What to work on
Where does the word "target" show up in the records? Copy every line that has it.

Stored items
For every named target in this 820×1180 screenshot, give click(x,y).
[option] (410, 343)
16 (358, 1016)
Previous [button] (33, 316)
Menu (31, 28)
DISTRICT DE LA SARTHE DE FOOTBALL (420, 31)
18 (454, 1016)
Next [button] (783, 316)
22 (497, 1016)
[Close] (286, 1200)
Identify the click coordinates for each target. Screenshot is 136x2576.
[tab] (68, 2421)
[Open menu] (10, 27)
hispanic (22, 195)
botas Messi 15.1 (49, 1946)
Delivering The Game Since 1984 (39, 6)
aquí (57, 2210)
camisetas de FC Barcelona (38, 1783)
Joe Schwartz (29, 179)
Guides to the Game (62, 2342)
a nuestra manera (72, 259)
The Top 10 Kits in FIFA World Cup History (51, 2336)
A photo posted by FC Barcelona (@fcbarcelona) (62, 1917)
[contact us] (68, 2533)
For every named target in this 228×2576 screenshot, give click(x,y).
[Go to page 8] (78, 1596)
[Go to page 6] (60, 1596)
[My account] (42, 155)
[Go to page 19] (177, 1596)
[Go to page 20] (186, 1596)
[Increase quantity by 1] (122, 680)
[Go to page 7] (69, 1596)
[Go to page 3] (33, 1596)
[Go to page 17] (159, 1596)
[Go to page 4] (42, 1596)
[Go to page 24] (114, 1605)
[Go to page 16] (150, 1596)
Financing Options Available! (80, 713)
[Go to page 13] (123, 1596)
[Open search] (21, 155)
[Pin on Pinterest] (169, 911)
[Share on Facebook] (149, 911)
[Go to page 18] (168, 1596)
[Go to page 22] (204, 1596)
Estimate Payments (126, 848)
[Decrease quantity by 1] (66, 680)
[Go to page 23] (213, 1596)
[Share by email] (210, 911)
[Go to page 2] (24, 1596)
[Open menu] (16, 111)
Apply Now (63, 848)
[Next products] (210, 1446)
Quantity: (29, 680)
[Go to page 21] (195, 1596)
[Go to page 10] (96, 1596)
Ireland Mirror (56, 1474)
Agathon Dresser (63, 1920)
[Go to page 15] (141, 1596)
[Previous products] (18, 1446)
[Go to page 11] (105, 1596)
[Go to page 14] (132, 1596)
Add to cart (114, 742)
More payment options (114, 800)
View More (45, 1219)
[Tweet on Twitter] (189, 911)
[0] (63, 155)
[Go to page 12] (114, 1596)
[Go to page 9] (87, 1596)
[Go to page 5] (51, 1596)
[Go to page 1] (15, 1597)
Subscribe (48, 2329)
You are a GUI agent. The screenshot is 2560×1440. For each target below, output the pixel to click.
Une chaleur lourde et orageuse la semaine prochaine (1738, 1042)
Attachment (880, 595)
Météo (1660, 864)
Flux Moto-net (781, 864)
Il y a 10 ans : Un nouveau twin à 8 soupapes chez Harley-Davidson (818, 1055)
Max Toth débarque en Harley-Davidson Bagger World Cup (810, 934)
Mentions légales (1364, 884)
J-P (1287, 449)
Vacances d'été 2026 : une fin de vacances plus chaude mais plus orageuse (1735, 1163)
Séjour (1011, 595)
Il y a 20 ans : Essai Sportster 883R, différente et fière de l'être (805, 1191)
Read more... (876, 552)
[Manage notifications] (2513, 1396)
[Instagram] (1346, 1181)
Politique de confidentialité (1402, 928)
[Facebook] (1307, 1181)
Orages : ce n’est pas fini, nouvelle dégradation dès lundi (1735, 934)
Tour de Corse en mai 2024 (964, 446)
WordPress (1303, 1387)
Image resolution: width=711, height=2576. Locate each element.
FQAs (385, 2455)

Response to this exercise
For every named target in this 820×1180 screenshot, give click(x,y).
Identify the click coordinates for each target. Screenshot is 136x2576.
For every named target in this 228×2576 screenshot, give click(x,y).
You are a GUI agent. The screenshot is 2560×1440. For each target below, output the pixel to click.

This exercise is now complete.